A credit score is more than just a financial “grade.” The rating represents something much more important, and could have a big impact on your wallet. Many first-time homebuyers are curious about improving credit scores, and how that will come into play when applying for a loan.
Credit bureaus like Experian, TransUnion and Equifax, crunch your personal financial data using an algorithm, or a financial model, to determine your creditworthiness. This analysis, in theory, can predict your ability, or inability, to pay your future debts. Understandably so, the information is invaluable when applying for loans.
Unlike the suggested movies “you might like” on Netflix, this algorithm output cannot be ignored. The score is a direct reflection of your credit history, which is a financial inventory of things you’ve paid for. Credit cards, past loans, government information are all sources that make up your history. Other information includes the number of credit cards and loans you have and if you pay your bills on time.
Your credit report is a little different. It includes personal information, including your social security number, the amount you owe and if you have been late, or delinquent, on a payment. Businesses and lending institutions want to know all about your creditworthiness and your credit score.
Credit scores are calculated by:
- Looking at your credit report
- How much money you owe
- Amount of available credit
- The length of your credit
- Repayment history
When it’s all added up, your score is an important factor in getting a loan and securing a competitive interest rate/APR. A difference of one percentage point can mean thousands of dollars of interest paid over the life of a loan. It’s a big deal, and luckily for you, you can do something about your credit score.
But first, let’s see how credit scores stack up.
What’s a Good Credit Score?
Excellent credit is generally a score 720 and above; good credit is 660 to 719; fair credit is 620 to 659 and anything 619 and below is considered poor standing. Let’s break it down even more.
Those with the best credit score, 800 and above, are said to be 1-percenters. (Remember, credit scores do not take into account your income, or even employment history). That is, of those with this exceptional FICO score, only 1 percent are likely to delinquent on their bills, according to Experian. They are also likely to experience an easy path to a loan with excellent terms.
- A very good score is between 740-799, and is above the average U.S. consumer score. It will also likely lead to a better-than-average interest rate on a loan.
- A good score is between 670-739, which represents the median credit score in the U.S. By these terms, you’re considered an acceptable borrower.
- A subprime borrower will fall between scores of 580 and 669. At this range, it may be difficult to get a loan. And those who do will pay a much higher interest rate.
- A poor score of 579 or below is unlikely to get you a loan.
- A FICO score is a standard or a particular brand of credit score.

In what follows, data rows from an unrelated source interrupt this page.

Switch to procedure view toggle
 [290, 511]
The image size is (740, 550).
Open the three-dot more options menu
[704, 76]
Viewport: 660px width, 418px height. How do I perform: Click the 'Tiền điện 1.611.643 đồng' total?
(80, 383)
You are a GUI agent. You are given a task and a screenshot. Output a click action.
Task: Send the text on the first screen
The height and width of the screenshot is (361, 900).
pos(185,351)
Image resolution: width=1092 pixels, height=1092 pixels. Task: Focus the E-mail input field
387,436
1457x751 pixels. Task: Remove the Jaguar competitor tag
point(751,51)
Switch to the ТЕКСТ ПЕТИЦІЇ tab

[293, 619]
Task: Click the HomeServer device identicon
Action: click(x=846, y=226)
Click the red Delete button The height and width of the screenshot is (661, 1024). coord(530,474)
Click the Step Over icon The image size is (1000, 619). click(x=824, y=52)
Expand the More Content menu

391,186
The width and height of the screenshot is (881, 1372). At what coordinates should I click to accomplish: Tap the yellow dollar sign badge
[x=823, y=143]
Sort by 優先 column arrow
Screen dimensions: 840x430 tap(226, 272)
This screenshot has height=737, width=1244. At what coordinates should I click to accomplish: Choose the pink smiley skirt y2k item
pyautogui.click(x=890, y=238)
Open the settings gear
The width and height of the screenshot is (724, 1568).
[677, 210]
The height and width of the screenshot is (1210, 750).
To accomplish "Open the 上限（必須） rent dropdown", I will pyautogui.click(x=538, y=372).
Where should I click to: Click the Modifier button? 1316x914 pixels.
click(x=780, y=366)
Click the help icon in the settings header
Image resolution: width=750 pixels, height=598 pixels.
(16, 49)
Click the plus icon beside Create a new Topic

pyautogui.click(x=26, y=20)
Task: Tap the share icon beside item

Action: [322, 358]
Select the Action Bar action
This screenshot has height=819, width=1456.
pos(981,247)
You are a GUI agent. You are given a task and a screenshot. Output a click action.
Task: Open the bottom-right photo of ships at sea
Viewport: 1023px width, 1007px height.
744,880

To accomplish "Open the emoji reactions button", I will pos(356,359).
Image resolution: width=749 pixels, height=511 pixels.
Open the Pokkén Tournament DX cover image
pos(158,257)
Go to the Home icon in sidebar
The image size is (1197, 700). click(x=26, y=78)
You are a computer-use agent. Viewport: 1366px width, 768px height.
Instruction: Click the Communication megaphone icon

Understanding how your score is broken down will help you improve your score over time. The biggest factor is payment history. This accounts for 35 percent of your score. The next biggest component is the amount you owe on your credit (30 percent). The credit history length (15 percent), new credit (10 percent) and types of credit used (10 percent) are the other three variables that enter the equation.
Tips to Boost Your Credit Score
Now, here are some actual things you can do to boost your score.
- Sometimes your credit history may be inaccurate and can thus lead to an unfair score. You can dispute these claims with the major credit bureaus. Be sure to have your bank statements and receipts handy to show as proof. You can also dispute errors online.
- Make sure your report matches up with reality. Sometime companies may be slow to update the amount you have paid off or a recent bump to your credit limit. Both omissions could impact your score in a negative way.
- Do not close out a card. A sudden drop to your credit-spending power does not look good to the bureaus. You can keep it active by perhaps using it to pay a monthly utility bill.
- Pay your bills on time. Obviously, no one wants to be late on credit repayments. But since it makes up for 35 percent of your score, we cannot stress enough the importance of paying on time.
- Talk it out. You can write a letter of good-will and ask companies to remove or make adjustments on your credit history. Be sure to take responsibility for the delinquency and explain your circumstances that led to your inability to pay. You may have lost a job or your family income went from two to one. Try to tell a personal story. For those with extra cash, be sure to let them know that you can pay a large lump sum.
Note: American Pacific Mortgage Corporation is not a credit repair company; this information is for information purposes only. We are not licensed credit repair specialists or counselors.